:: Excerpt to read ::
::::::

Australia’s minister for climate change and energy, Chris Bowen, said the funding was intended to maintain Australia’s position in the next phase of solar innovation.

“Australia helped lead the world in solar and we want to keep leading the world in the next wave of solar innovation,” Bowen said.

“This funding backs our best researchers and helps turn Australian ideas into real-world technologies that can strengthen our clean energy system and create economic opportunity.”

ARENA CEO Darren Miller linked the funding directly to the agency’s cost reduction targets for the sector.

“Australia has some of the best solar researchers in the world and ACAP has been instrumental in turning that expertise into globally recognised breakthroughs,” Miller said.

“If Australia is to achieve ultra low-cost solar, we need to keep pushing the limits of cell efficiency. ACAP’s work is doing exactly that, helping deliver high-performance solar cell and module technologies that will reduce costs at scale.”

A long-running programme tied to a national cost target

ACAP’s funding history reflects a sustained, multi-decade public investment in solar research infrastructure.

The centre was first established with ARENA support in 2012, and prior funding extensions in 2022 carried its operations to 2030 with a AU$45 million commitment.

The latest AU$95.4 million round extends that horizon by three years to 2033, reflecting continued government confidence in the consortium model as the basis for Australia’s solar R&D effort.

The research underway at ACAP is oriented around ARENA’s “30-30-30” vision: 30% solar module efficiency at an installed cost of 30 cents per watt by 2030, translating to a levelised cost of electricity below AU$20 per megawatt hour.

::::::

Items listed in a dataset
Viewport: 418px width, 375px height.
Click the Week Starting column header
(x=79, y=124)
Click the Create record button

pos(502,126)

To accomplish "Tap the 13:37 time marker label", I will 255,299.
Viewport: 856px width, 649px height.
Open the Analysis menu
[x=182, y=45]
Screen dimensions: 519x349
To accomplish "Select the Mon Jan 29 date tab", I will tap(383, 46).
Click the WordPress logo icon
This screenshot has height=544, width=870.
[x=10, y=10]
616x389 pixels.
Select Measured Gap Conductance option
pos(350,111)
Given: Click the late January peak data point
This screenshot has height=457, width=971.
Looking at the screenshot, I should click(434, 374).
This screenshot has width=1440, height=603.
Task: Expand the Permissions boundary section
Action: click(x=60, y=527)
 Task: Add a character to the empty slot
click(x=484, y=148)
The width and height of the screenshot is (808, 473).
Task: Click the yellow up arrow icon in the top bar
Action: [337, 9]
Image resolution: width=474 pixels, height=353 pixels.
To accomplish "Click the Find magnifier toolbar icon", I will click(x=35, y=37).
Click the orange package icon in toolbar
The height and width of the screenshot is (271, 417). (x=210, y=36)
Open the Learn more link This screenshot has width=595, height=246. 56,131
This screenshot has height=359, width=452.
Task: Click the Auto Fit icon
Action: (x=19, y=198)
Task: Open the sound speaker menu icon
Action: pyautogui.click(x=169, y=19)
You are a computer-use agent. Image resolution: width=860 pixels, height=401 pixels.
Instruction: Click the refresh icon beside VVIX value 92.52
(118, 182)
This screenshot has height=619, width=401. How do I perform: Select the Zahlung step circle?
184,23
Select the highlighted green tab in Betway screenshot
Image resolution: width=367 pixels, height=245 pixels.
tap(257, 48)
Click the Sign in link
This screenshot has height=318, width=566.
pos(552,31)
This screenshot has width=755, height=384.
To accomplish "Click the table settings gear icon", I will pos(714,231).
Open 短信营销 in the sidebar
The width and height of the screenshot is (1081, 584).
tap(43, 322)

::::::

From the solar research funding text, quote the stretch that opens with the words containing "The latest AU$95.4" and closes with "per megawatt hour.".

The latest AU$95.4 million round extends that horizon by three years to 2033, reflecting continued government confidence in the consortium model as the basis for Australia’s solar R&D effort.

The research underway at ACAP is oriented around ARENA’s “30-30-30” vision: 30% solar module efficiency at an installed cost of 30 cents per watt by 2030, translating to a levelised cost of electricity below AU$20 per megawatt hour.